Dokument »
⁂

Was mache ich bei den nächsten Veranstaltungen anders?
- Vor der Veranstaltung spreche ich nochmal darüber wie wichtig die Interviews als Übung sind.
- Ich werde 2 Stakeholder Interviews einplanen + 1 Partnerinterview
- Zeitnah wird es Videos geben zu den Inhalten der Theory U, insbesondere den Interviews und den Listening Levels
- Ich spreche mit den Auftraggebern, ob 2,5 Tage möglich sind, um den U-Prozess von Tag 2 zu reflektieren und Raum zu schaffen
- Die Handouts werde ich nochmal überarbeiten und für Schritt 7 die Maßnahmen eine Timeline einbauen.
- Bessere Übersetzungen der Inhalte ins Deutsche und dann Darstellung auf A0 (Plott)
- Ich plane für Tag 1 mehr Pausen ein (dafür länger)
Was behalte ich bei?

⁂

Extrahierte Daten »
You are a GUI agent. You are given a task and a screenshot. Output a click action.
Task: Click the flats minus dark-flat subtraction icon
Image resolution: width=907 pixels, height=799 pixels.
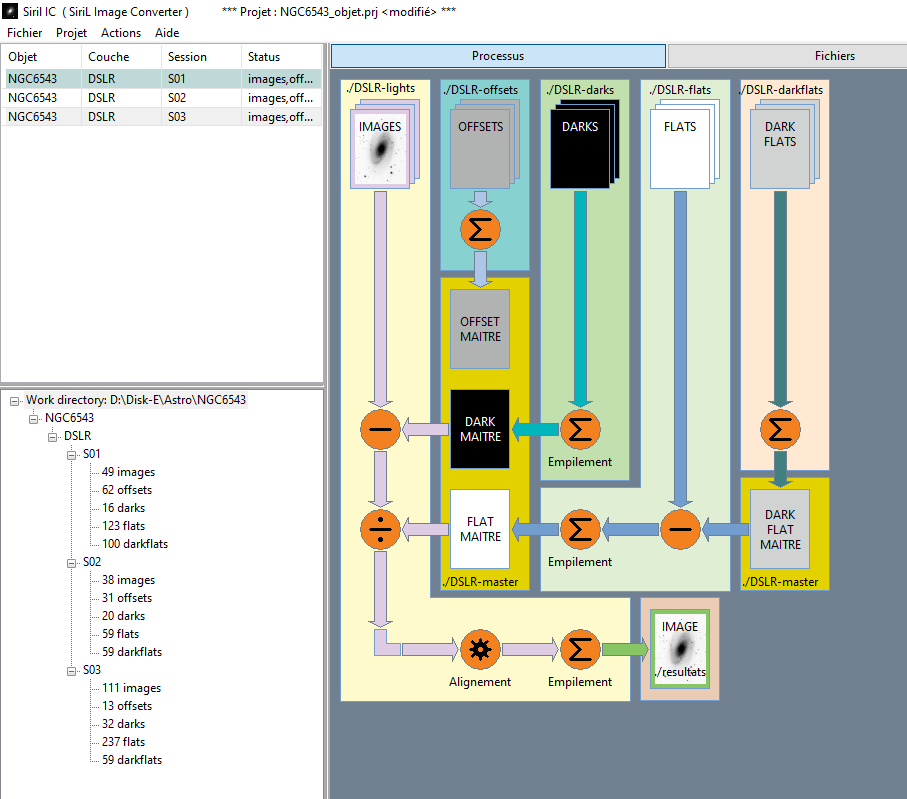point(680,529)
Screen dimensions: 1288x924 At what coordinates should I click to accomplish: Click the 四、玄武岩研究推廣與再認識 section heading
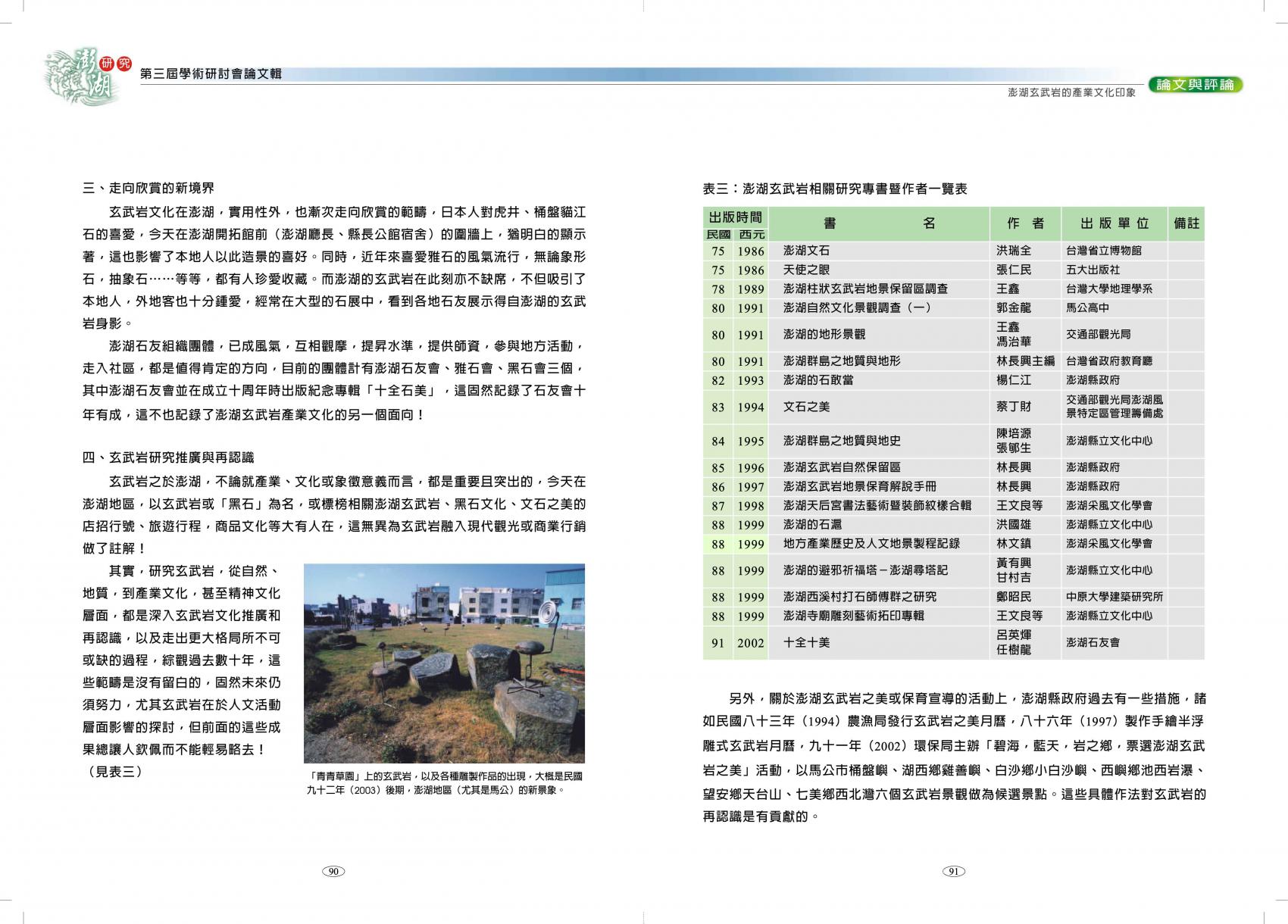pyautogui.click(x=168, y=457)
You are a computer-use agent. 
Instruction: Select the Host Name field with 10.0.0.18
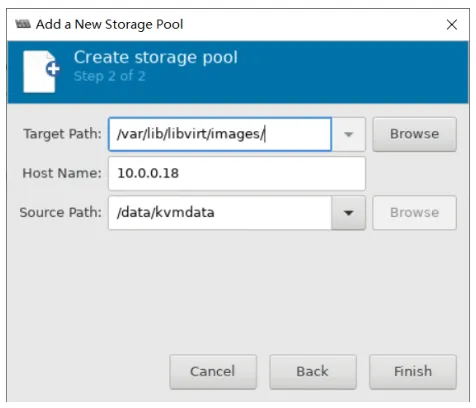coord(237,173)
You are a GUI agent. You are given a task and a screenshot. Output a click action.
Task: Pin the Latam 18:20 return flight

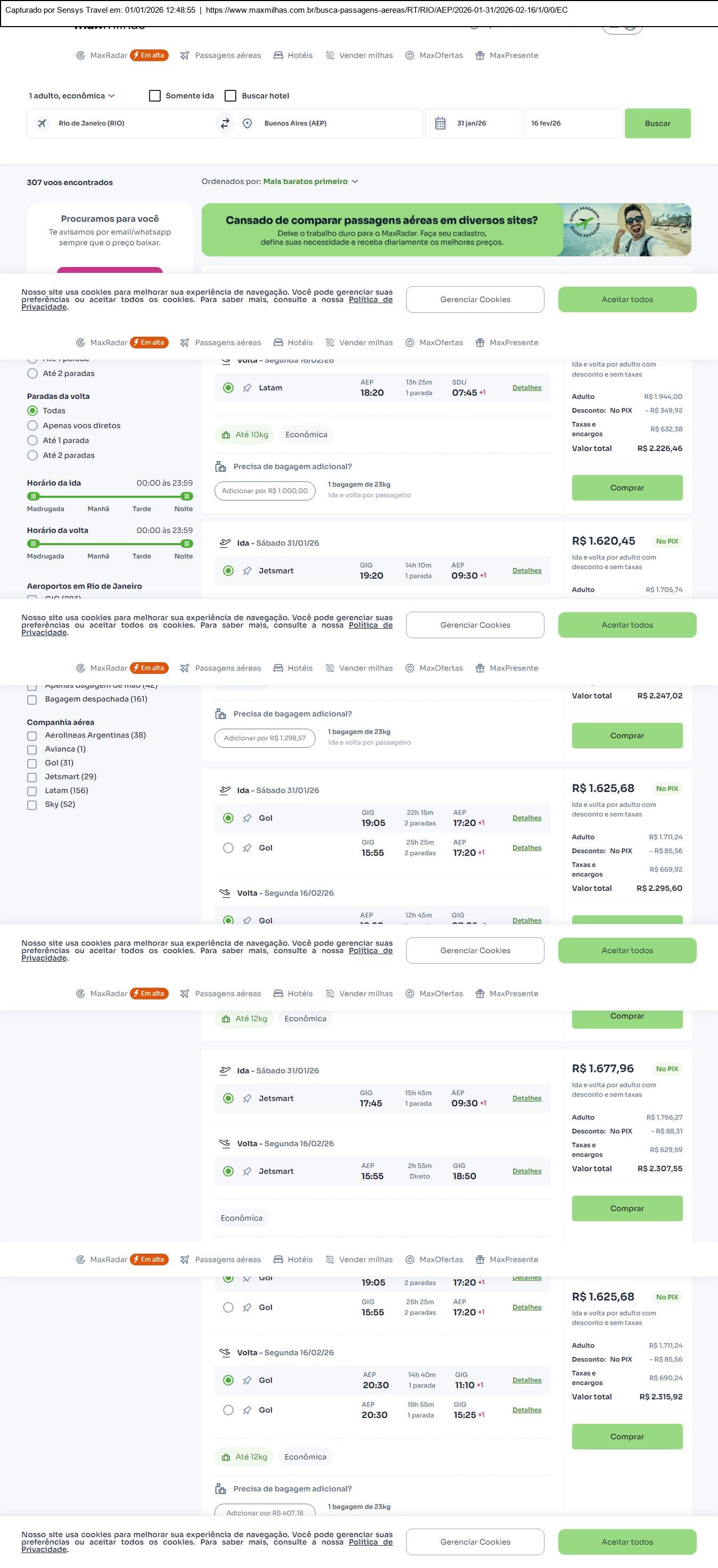tap(247, 388)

⁂

Kurze Aufgabe » Wie viele Stakeholder-Interviews sollen laut Dokument bei den nächsten Veranstaltungen eingeplant werden? Die Daten stammen aus einer anderen Quelle.

Ergebnis » Zwei Stakeholder-Interviews, dazu ein Partnerinterview.